TEXT BLOCK:
+ + + + +

The Story of Edgar Sawtelle
The Story of Edgar Sawtelle by David Wroblewski.
Hardcover: 576 pages
Publisher: Ecco (September 19, 2008)
Born mute, speaking only in sign, Edgar Sawtelle leads an idyllic life with his parents on their farm in remote northern Wisconsin. For generations, the Sawtelles have raised and trained a fictional breed of dog whose thoughtful companionship is epitomized by Almondine, Edgar's lifelong friend and ally. But with the unexpected return of Claude, Edgar's paternal uncle, turmoil consumes the Sawtelles' once peaceful home. When Edgar's father dies suddenly, Claude insinuates himself into the life of the farm--and into Edgar's mother's affections.
Grief-stricken and bewildered, Edgar tries to prove Claude played a role in his father's death, but his plan backfires--spectacularly. Forced to flee into the vast wilderness lying beyond the farm, Edgar comes of age in the wild, fighting for his survival and that of the three yearling dogs who follow him. But his need to face his father's murderer and his devotion to the Sawtelle dogs turn Edgar ever homeward.
By the end of the first 70 pages, I was toying with the idea of setting this book back in the tbr pile... but I had a nagging feeling that it would get better .. so I read on.
It was at page 160 when you begin to wonder what it is about the Sawtelle dogs. Around now, Edgar finds letters from Fortunate Fields that made him begin to understand just how much work went into breeding and training these dogs, but before the story was about his family, his birth and how he learned to get along without speaking. It was slow and kept being tempted to not go back to it, but for no reason I can fathom I did continue to read.
I made it to page 240 where the mystery around his father's death becomes apparent. Edgar believes his uncle murdered his father but has no way of proving it.
The book is a slow read. At times I feel it getting boring, but then some small thing is mentioned to make me keep reading. I did want to know more about the dogs and I wanted to know if the uncle really did murder his father or not.
It is the last 200 pages or so that get better. More things seem to happen and more questions arise in your mind. Is what Edgar know true? How can he prove it? Now he has to run and hide... and now you begin to hear his uncle, Claude, sounding like he want's Edgar to stay gone and not come back. Uncle Claude is not such a good guy??
I found those last 200 pages to be what I hoped the whole book would be like! It was good and it kept me reading faster and faster until I finally finished the book. Because of those 200 pages I have to say I did enjoy the book. It won't go on my reread list, but I did finally like it.
The ending takes some twists and isn't quite how you think it will end. I was also a little disappointed in the ending.. not totally, but I would have like things a little more defined as they ended. I can't explain it without telling the ending , and for those who plan to read this book I sure don't want to give the ending away.
So.. that's my first book of 2009! Not a bad read, but I hope for better reads during the year.

+ + + + +

SOURCE MATERIAL:

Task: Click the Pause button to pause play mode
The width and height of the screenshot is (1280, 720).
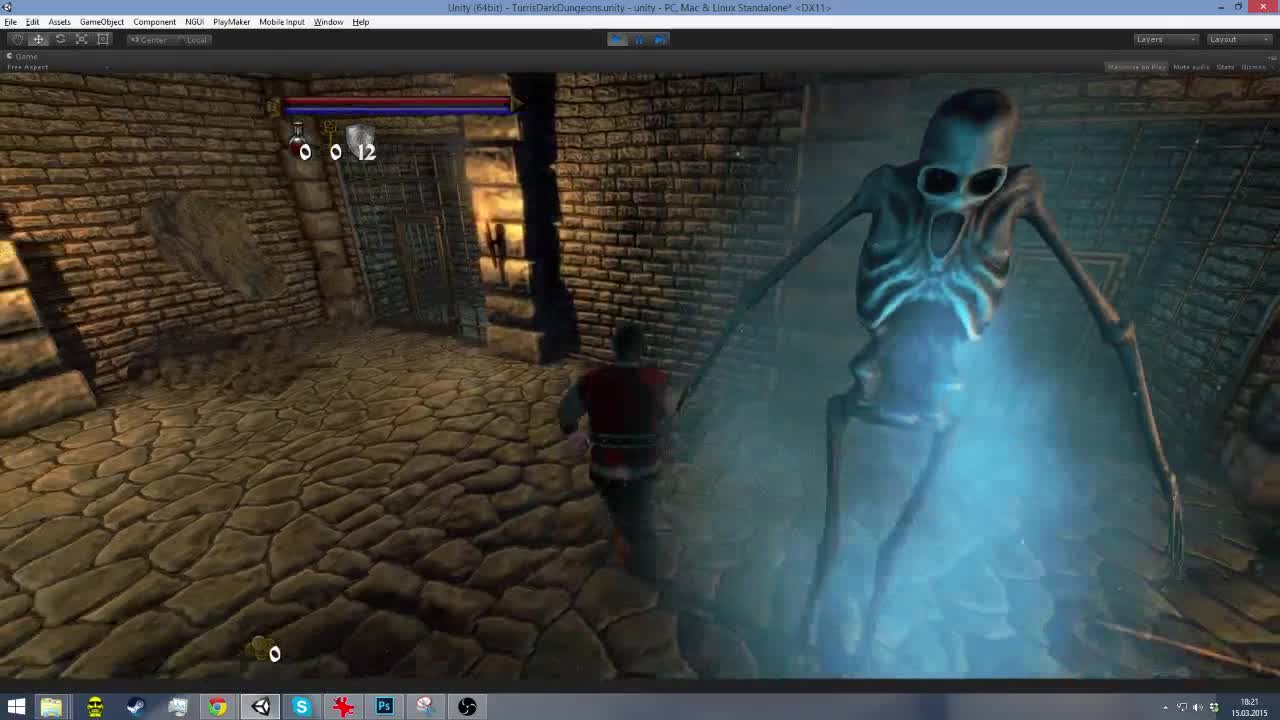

+ + + + +

REQUIREMENT:
In the book review, at which page does the mystery around Edgar's father's death become apparent?

RESULT OF THIS TASK:
Page 240.